The FDA in a release Friday said 22 illnesses have linked to the eggs distributed from Rose Acre Farms' facility in North Carolina.

Rose Acre Farms, with headquarters in Seymour, Ind., distributed the eggs to retail stores and restaurants in nine states -- Colorado, Florida, New Jersey, New York, North Carolina, Pennsylvania, South Carolina, Virginia and West Virginia.

They were sold under the brands Country Daybreak, Crystal Farms, Coburn Farms, Sunshine Farms, Glenview, Great Value as well as at Walmart and Food Lion stores. The plant number is P-105, with the Julian date range of 011 through 012 printed on either side of the carton or package.

It's the largest egg recall in the United States since 2010, according to Food Safety News.

Consumers are urged to immediately discontinue use of the recalled eggs and to return them to the place of purchase for a full refund. Consumers may contact the company at (855) 215-5730 between the hours of 8 a.m. to 5 p.m. EDT.

The FDA said some illnesses were reported on the U.S. East Coast. The agency inspected the farm, which produces 2.3 million eggs a day from 3 million laying hens.

The FDA said the eggs can potentially be contaminated with Salmonella Braenderup, which is an organism that could cause serious and sometimes fatal infections in young children, frail or elderly people, and others with weakened immune systems. Also, healthy individuals infected with Salmonella Braenderup can experience fever, diarrhea, nausea, vomiting and abdominal pain.

David Rust began Rose Acre Farms in Indiana as a family operation with 1,000 hens in the 1930s and it grew to 17 facilities in eight states, according to its website.

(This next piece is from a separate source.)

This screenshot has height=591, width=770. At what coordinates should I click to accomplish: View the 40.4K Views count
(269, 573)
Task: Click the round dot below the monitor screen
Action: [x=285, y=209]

In 2010, more than 550 million table eggs were called from two Iowa egg farms owned by Austin "Jack" DeCoster. Jack and his son Peter DeCoster each plead guilty to one count of allowing misbranded and adultered food to enter interstate commerce.The men and their company, Quality Egg LLC ended up paying $7 million in fines and they served three months in federal prison.